# [WHAT YOU SHOULD DO]
Repeat the data that follows, word for word, without the images.

##### INPUT MATERIAL

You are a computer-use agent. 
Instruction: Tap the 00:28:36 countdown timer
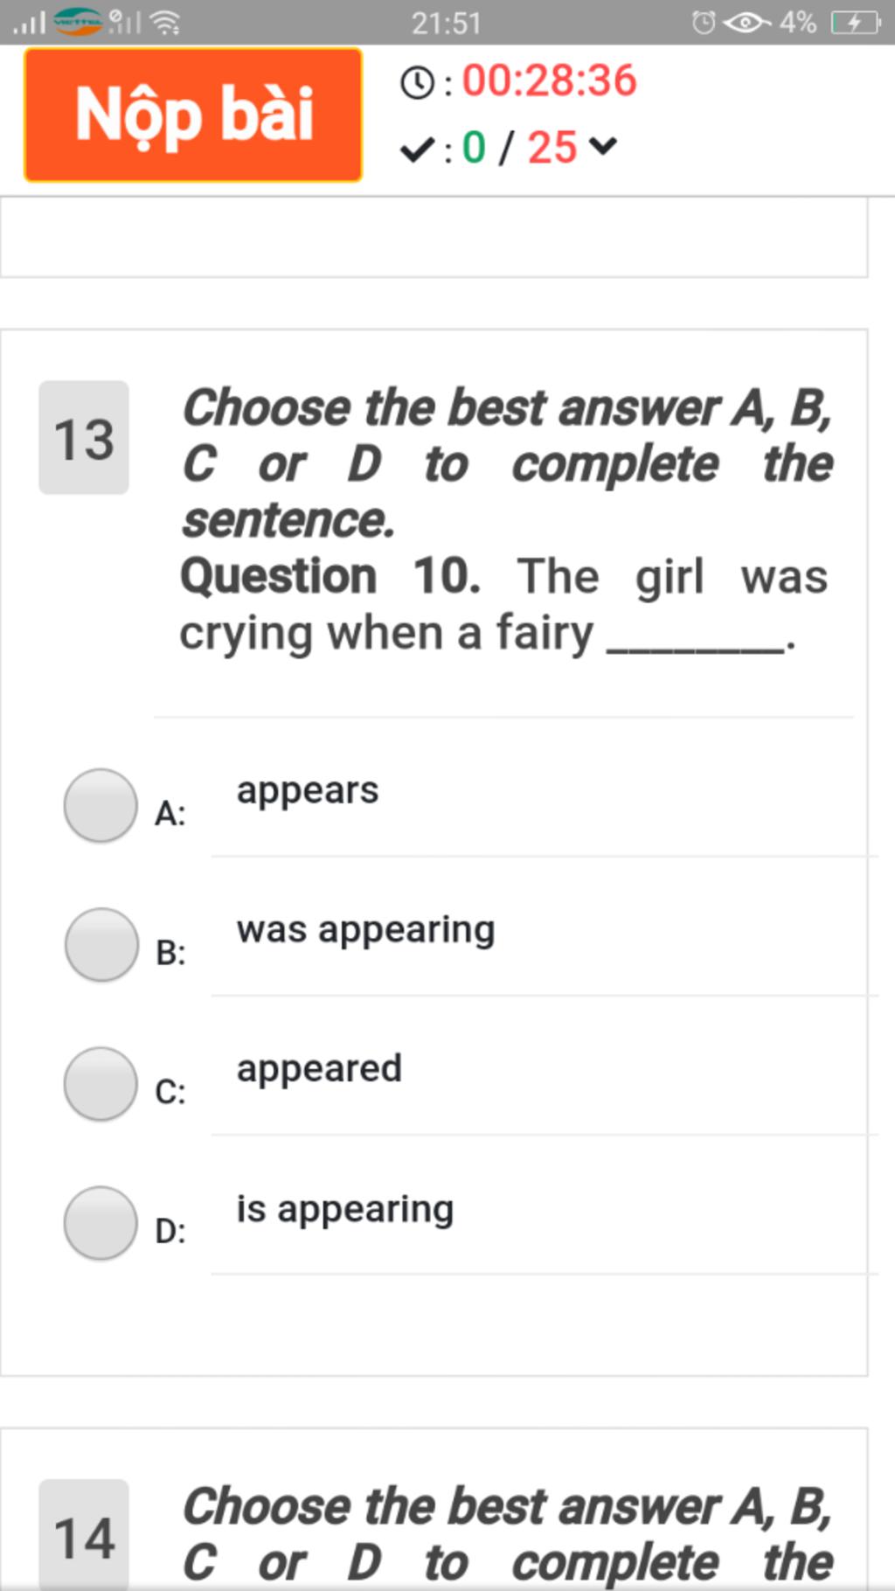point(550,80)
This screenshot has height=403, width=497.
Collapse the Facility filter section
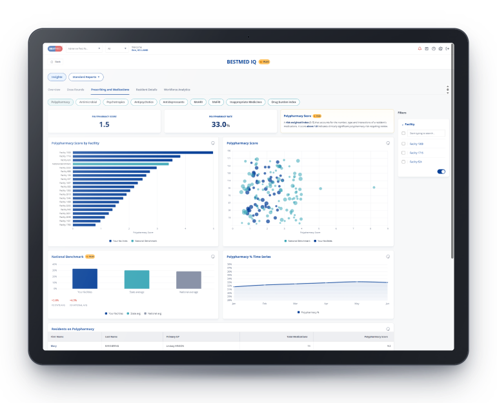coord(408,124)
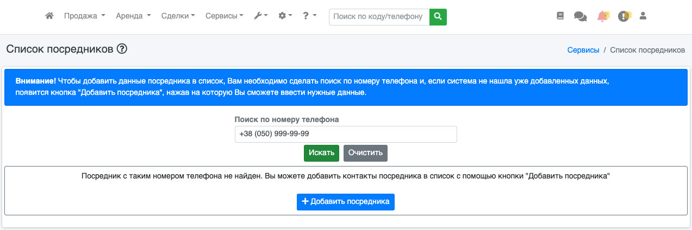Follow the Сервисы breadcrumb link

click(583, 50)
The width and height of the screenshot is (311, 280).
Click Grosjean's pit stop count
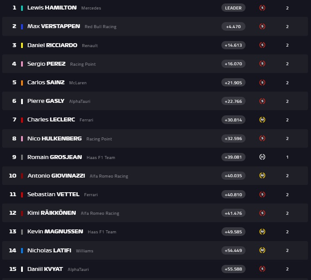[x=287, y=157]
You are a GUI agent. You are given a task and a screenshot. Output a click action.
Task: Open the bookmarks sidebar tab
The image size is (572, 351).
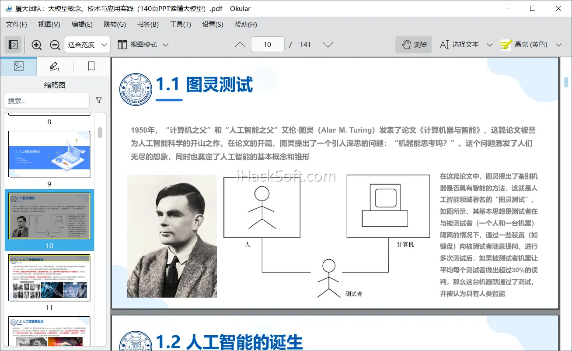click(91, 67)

##########

# [TASK OUTPUT]
You are a computer-use agent. 
Instruction: Tap the 00:28:36 countdown timer
point(550,80)
This screenshot has height=403, width=497.
Collapse the Facility filter section
coord(408,124)
Follow the Сервисы breadcrumb link

click(583, 50)
The width and height of the screenshot is (311, 280).
Click Grosjean's pit stop count
[x=287, y=157]
You are a GUI agent. You are given a task and a screenshot. Output a click action.
Task: Open the bookmarks sidebar tab
The image size is (572, 351).
click(91, 67)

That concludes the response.